** What you will do **
From the entries below, retype only the lines from the one with "Viewport: 722px width, 488px height." through the one with "Open the Tasks tab icon in title bar", exactly as written.

** Data supplied **
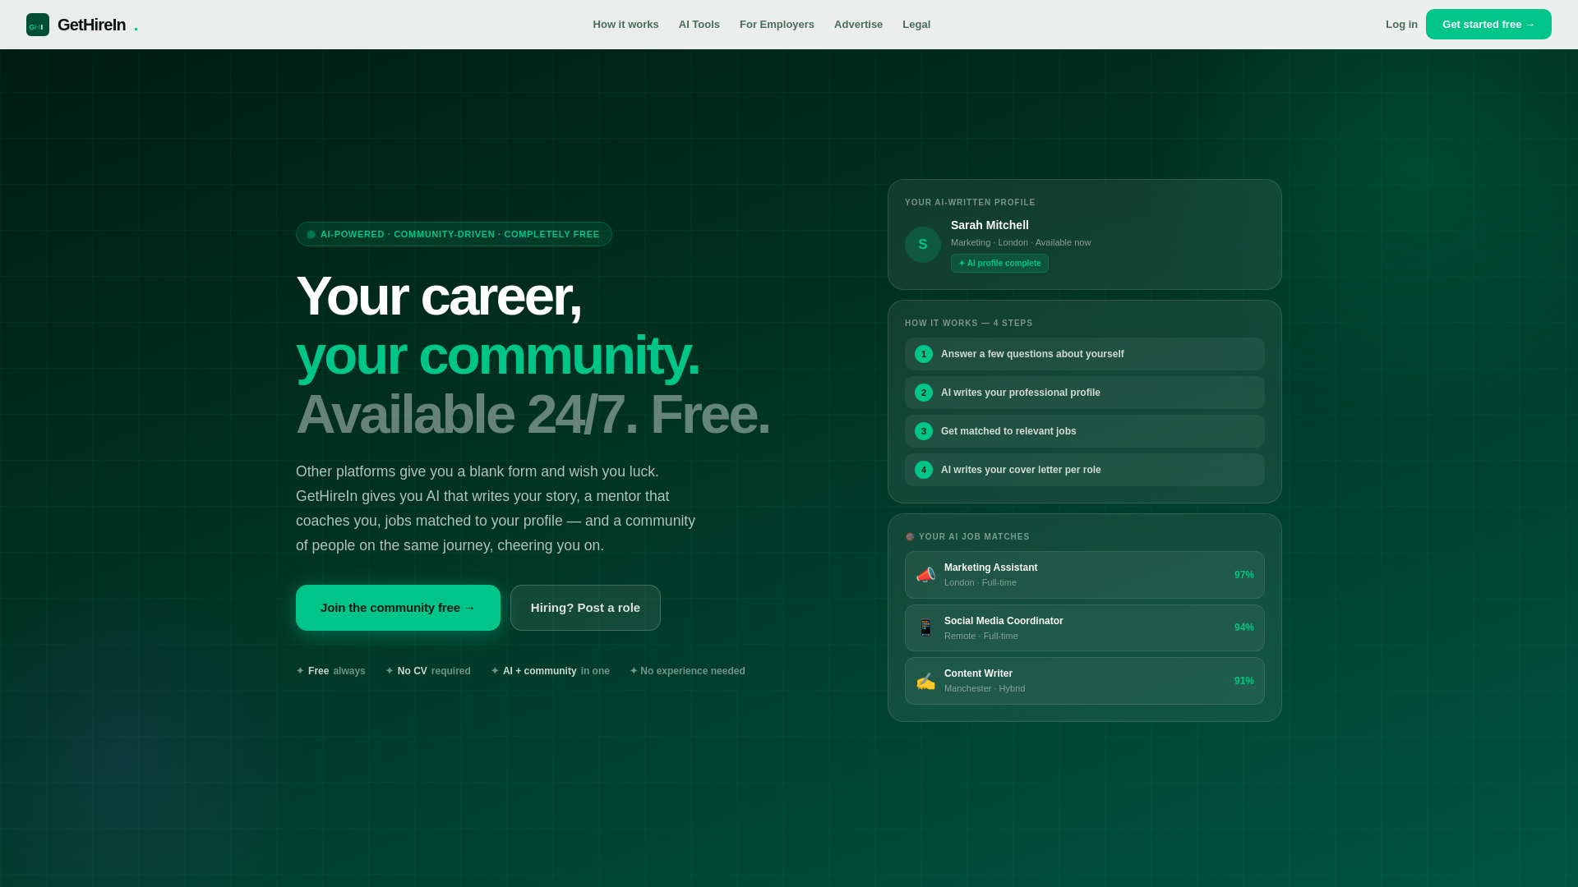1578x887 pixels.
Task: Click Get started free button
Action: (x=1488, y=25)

==

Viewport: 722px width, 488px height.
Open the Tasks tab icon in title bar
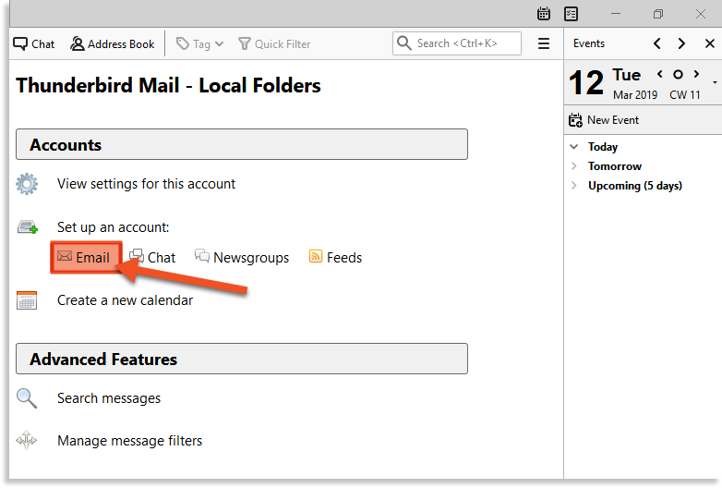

** Solution **
Viewport: 722px width, 488px height.
Open the Tasks tab icon in title bar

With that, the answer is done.